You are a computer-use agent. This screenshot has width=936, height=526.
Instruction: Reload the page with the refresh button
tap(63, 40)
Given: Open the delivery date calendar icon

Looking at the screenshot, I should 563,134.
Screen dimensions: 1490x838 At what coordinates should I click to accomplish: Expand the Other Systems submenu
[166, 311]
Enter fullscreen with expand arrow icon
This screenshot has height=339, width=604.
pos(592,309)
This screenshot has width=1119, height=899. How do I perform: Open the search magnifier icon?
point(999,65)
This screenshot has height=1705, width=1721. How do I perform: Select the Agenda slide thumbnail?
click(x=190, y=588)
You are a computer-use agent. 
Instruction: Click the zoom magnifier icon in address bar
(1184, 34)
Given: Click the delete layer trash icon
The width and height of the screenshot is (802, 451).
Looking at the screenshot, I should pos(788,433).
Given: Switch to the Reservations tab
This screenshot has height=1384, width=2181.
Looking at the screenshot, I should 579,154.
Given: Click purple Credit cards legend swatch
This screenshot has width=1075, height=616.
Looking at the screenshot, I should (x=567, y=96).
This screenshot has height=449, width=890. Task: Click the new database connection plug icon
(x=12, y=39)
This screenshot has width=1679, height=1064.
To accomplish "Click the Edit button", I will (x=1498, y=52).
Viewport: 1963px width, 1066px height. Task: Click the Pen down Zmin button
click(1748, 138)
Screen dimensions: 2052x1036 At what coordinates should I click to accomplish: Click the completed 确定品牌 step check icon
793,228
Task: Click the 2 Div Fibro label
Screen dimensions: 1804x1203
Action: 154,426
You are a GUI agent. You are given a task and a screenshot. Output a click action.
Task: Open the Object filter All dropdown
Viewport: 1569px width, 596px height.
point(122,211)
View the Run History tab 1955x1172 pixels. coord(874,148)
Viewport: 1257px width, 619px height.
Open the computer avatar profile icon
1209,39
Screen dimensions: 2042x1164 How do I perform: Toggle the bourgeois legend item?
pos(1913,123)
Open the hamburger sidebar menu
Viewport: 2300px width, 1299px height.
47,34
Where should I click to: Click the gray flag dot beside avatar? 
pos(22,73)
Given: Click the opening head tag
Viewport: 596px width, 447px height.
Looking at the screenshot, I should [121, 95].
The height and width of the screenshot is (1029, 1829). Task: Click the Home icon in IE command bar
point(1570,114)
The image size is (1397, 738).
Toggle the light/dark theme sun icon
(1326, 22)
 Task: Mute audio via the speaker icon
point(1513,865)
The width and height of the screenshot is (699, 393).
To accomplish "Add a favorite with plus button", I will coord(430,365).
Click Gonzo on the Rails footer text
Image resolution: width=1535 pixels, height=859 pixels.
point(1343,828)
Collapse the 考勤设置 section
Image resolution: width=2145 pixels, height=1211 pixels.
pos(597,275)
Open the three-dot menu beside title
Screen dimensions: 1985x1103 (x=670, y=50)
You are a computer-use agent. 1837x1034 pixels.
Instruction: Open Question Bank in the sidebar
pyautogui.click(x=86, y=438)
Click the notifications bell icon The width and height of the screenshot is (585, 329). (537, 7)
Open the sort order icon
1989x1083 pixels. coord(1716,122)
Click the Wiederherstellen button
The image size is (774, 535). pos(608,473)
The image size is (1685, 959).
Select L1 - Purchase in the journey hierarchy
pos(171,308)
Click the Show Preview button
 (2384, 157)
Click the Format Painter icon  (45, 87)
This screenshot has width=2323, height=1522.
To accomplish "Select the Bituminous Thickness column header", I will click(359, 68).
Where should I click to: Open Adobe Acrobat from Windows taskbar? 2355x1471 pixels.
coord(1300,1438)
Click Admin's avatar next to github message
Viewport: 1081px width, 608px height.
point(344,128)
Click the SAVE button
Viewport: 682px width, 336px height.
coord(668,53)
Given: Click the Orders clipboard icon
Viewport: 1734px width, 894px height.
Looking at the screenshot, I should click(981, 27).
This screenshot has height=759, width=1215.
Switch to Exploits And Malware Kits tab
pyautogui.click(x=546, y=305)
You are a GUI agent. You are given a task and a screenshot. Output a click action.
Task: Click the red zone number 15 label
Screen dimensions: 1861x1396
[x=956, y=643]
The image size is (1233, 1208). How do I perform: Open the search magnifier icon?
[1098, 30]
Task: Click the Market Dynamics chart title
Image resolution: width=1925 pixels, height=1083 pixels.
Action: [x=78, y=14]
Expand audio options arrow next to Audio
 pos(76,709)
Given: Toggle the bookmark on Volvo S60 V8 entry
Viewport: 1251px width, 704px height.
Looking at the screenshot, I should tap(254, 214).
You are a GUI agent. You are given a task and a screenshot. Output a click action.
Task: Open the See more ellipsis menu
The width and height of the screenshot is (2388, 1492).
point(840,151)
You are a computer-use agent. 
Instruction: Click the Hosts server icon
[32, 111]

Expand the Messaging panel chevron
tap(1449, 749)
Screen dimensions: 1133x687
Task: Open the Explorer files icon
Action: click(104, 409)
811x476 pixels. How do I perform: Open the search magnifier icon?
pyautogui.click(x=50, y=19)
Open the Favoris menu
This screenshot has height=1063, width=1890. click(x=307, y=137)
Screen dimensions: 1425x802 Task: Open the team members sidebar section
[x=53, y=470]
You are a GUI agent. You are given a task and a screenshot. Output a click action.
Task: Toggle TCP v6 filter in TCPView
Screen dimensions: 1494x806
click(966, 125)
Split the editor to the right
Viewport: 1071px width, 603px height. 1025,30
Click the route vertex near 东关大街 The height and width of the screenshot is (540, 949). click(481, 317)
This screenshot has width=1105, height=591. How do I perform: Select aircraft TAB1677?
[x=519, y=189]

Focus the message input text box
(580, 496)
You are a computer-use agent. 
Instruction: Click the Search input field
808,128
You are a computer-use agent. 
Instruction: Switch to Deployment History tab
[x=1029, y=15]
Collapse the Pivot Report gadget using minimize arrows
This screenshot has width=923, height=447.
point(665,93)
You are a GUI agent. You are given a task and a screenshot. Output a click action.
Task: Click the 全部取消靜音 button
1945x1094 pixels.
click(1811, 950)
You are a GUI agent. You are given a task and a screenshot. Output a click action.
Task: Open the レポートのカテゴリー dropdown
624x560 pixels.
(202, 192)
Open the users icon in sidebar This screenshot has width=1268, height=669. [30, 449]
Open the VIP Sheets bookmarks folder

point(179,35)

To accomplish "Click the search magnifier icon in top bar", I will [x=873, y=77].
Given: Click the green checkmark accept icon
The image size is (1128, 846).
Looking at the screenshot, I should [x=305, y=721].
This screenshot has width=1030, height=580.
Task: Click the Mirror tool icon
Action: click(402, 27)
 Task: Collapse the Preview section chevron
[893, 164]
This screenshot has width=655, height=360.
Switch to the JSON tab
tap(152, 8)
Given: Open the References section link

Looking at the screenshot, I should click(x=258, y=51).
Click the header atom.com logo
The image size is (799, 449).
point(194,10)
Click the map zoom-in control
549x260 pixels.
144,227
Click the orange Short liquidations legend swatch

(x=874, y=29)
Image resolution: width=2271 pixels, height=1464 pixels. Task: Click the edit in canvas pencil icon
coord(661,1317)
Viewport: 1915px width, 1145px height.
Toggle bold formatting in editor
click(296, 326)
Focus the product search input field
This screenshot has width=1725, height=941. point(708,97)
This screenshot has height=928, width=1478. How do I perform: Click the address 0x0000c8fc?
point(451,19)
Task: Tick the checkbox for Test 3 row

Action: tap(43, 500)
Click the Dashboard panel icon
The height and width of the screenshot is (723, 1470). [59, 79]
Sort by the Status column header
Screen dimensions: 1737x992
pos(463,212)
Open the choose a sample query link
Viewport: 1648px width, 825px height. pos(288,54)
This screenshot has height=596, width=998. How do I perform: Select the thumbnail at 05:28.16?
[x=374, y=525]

━━━━━━━━

**What the task asks**: Within the data above, how many lines contain "dropdown"? Respond with the tally alone.

**Exercise answer**: 2